In the records below, please retype word for word every line from the one containing "Client Portal (986, 49)" through the final one, both included, and nothing else.

━━━━━ Material for the task ━━━━━

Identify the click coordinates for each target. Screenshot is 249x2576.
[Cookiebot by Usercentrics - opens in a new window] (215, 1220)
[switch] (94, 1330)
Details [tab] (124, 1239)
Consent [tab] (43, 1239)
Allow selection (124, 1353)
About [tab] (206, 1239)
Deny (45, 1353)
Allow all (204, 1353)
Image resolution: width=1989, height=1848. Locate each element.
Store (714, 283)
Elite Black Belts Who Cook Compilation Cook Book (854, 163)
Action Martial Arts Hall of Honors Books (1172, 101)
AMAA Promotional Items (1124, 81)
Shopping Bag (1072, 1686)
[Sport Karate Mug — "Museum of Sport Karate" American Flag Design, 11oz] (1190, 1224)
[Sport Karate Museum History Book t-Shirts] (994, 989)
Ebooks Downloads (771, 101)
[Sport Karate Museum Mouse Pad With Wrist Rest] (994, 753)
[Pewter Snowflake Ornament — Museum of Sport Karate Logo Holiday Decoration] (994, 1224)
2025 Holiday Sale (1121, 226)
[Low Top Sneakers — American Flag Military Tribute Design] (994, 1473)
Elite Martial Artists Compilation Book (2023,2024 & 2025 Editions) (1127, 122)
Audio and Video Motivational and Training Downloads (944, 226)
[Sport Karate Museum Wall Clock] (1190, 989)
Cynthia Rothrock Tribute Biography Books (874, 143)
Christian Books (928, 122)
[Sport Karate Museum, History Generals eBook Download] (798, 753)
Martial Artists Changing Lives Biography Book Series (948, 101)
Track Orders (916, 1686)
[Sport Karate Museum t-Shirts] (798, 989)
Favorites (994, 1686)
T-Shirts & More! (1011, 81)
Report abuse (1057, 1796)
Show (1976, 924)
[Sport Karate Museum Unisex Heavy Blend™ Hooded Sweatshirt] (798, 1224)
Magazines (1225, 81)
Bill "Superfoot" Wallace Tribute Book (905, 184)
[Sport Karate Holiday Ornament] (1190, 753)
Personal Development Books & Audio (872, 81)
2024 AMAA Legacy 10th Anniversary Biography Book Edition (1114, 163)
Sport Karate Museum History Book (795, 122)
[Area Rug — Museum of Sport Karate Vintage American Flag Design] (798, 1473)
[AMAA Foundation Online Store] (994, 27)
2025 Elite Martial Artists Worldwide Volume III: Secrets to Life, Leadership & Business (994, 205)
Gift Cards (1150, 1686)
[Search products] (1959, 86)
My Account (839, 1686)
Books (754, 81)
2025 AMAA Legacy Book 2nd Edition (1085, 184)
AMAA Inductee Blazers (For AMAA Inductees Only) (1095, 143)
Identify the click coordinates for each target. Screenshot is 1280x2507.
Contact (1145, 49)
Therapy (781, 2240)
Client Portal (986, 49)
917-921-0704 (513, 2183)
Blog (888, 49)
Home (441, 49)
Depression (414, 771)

━━━━━

• _Reply to the exercise_
Client Portal (986, 49)
917-921-0704 (513, 2183)
Blog (888, 49)
Home (441, 49)
Depression (414, 771)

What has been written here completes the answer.